▶ ASSIGNMENT
Find the word "profile" in the data below and copy each line that holds it.

▶ EXTRACTED DATA
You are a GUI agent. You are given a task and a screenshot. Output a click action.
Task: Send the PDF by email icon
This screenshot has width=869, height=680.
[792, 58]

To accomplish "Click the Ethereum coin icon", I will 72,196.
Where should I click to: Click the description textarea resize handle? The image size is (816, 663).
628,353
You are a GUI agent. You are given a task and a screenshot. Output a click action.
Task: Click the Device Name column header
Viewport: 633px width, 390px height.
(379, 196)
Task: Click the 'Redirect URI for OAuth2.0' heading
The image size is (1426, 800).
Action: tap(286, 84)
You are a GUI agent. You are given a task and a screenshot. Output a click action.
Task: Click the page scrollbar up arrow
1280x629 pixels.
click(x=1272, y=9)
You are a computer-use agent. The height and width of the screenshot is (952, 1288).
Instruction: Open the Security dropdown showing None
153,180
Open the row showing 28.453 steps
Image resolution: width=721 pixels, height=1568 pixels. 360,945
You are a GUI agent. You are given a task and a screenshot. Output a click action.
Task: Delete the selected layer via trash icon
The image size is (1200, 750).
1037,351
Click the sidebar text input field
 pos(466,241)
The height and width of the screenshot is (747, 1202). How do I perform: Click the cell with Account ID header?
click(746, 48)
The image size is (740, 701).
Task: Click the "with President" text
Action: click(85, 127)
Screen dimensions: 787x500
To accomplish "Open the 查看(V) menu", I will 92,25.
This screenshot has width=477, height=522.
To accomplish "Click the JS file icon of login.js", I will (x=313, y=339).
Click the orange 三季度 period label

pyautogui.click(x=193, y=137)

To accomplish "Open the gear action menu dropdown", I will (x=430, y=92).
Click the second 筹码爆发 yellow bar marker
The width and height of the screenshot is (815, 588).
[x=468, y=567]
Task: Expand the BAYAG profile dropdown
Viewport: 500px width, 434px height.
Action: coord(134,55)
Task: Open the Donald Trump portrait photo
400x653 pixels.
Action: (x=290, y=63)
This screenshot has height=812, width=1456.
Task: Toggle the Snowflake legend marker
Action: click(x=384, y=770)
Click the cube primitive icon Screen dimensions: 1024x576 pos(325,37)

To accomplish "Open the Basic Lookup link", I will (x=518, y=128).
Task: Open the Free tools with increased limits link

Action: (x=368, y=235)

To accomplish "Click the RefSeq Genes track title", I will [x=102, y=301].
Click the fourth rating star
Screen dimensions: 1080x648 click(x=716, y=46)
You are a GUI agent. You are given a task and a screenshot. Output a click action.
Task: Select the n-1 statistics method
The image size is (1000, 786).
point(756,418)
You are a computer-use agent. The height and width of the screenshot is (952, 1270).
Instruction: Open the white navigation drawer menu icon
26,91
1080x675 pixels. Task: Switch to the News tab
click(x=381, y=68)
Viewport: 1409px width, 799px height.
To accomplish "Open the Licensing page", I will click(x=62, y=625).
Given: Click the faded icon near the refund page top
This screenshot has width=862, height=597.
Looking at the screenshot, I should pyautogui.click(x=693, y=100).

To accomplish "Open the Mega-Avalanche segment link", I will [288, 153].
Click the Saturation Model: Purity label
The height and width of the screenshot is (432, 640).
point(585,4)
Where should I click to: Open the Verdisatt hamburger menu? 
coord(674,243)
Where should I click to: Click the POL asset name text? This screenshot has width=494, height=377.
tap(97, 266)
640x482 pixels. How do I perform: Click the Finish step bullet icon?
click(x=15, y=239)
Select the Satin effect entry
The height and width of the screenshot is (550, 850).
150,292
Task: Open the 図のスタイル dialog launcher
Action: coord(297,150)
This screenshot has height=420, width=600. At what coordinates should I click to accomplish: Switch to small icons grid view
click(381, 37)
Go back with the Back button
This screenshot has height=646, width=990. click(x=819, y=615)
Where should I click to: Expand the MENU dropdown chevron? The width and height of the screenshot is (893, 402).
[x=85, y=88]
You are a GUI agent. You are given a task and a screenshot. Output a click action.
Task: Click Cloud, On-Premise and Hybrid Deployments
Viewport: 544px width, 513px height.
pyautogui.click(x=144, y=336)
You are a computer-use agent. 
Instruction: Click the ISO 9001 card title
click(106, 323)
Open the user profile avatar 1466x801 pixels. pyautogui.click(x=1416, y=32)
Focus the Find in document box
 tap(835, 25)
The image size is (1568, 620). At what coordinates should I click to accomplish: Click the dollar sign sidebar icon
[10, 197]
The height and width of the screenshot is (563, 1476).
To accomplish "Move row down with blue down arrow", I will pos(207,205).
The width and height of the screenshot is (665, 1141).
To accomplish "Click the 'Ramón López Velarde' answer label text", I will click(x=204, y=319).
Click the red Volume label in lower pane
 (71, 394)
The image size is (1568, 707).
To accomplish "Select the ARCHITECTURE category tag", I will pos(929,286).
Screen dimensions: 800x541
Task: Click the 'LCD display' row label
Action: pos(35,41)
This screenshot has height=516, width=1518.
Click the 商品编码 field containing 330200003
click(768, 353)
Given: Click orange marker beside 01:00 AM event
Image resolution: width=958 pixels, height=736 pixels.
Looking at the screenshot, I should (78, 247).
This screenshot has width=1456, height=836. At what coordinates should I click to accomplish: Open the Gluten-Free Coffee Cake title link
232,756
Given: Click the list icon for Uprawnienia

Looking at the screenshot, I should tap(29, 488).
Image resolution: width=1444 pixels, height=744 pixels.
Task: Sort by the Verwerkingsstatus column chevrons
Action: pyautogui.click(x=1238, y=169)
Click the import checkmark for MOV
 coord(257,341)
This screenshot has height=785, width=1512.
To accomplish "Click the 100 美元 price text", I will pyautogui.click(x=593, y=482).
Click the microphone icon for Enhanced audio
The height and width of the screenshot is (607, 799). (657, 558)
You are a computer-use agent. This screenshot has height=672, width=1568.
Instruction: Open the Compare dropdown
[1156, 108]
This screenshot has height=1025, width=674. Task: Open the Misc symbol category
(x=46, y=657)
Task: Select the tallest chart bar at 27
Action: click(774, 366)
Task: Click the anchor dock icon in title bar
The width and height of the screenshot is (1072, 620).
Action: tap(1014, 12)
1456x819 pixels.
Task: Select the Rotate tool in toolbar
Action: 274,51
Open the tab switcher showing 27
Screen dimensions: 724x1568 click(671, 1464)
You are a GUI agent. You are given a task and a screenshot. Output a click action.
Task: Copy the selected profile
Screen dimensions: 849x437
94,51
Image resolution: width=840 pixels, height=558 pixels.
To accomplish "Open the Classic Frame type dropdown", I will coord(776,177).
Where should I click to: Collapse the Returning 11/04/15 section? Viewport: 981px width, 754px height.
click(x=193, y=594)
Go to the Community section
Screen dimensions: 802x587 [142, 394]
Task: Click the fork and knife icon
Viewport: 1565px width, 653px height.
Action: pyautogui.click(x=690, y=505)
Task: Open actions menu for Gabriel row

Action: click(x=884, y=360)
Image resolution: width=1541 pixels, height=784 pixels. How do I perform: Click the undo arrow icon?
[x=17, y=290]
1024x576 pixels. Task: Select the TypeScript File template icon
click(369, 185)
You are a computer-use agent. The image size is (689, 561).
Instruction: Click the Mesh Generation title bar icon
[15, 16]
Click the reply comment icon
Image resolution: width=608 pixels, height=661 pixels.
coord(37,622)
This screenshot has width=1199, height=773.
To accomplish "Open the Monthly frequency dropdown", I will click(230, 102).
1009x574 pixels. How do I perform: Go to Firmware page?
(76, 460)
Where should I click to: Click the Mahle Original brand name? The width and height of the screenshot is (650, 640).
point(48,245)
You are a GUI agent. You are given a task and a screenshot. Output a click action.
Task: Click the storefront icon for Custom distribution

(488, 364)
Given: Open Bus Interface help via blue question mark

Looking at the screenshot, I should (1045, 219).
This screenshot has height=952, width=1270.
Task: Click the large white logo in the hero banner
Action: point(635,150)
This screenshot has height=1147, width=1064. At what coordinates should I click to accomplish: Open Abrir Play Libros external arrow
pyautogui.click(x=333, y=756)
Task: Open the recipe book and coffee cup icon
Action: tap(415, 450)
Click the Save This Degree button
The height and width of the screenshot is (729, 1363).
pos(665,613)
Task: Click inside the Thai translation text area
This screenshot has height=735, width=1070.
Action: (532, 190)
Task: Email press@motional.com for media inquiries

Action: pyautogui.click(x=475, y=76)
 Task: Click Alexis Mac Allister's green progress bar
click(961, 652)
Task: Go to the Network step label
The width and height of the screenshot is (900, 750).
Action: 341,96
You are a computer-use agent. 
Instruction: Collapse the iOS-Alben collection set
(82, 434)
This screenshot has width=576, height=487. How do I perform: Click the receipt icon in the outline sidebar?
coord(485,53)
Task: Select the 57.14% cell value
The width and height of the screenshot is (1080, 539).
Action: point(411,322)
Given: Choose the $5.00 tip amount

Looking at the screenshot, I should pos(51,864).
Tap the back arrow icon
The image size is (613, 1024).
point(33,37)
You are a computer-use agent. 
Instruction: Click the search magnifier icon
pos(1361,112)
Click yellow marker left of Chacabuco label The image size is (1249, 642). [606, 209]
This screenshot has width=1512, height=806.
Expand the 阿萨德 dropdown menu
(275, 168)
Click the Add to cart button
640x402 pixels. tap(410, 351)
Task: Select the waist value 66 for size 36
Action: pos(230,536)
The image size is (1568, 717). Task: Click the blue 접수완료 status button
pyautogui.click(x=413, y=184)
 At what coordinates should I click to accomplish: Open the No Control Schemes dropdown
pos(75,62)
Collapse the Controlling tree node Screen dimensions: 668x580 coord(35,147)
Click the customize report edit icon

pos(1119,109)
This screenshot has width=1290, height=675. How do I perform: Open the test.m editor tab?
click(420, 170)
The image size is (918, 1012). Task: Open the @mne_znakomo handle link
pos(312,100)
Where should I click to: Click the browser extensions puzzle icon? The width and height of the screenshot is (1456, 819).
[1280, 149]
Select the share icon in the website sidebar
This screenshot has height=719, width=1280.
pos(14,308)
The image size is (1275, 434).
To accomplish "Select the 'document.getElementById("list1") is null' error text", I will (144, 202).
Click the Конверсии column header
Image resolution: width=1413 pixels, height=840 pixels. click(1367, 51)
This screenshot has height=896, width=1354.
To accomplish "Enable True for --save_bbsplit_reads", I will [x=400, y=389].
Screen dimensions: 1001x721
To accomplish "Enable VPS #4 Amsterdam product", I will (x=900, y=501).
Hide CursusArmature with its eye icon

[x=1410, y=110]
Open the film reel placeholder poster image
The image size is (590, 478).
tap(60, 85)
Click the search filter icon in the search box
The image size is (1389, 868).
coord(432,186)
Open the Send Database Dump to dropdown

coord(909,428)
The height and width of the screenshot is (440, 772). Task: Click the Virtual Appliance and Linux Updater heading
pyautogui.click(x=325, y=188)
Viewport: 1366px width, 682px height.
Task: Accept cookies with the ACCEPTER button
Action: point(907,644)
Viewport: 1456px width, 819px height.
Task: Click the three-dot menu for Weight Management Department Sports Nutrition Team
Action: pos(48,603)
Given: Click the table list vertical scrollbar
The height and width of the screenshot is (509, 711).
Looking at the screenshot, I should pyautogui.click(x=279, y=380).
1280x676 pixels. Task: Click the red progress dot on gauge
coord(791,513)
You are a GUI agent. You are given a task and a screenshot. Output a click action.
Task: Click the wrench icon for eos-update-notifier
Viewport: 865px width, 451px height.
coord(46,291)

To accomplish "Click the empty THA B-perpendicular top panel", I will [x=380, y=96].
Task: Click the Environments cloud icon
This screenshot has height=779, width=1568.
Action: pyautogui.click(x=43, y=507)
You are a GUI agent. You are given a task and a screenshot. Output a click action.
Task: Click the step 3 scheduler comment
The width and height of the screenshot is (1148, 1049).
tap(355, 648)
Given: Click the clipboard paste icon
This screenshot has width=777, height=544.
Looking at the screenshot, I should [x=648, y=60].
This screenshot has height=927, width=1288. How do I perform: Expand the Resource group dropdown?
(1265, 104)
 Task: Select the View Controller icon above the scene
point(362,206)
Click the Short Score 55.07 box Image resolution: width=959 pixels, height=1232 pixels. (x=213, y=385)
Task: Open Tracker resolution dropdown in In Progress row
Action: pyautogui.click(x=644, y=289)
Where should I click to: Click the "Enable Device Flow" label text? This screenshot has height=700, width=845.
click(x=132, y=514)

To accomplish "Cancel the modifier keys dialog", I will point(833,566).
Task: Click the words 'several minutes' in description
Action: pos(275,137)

▶ WORKED SOLUTION
Task: Expand the BAYAG profile dropdown
Open the user profile avatar 1466x801 pixels. pyautogui.click(x=1416, y=32)
Task: Copy the selected profile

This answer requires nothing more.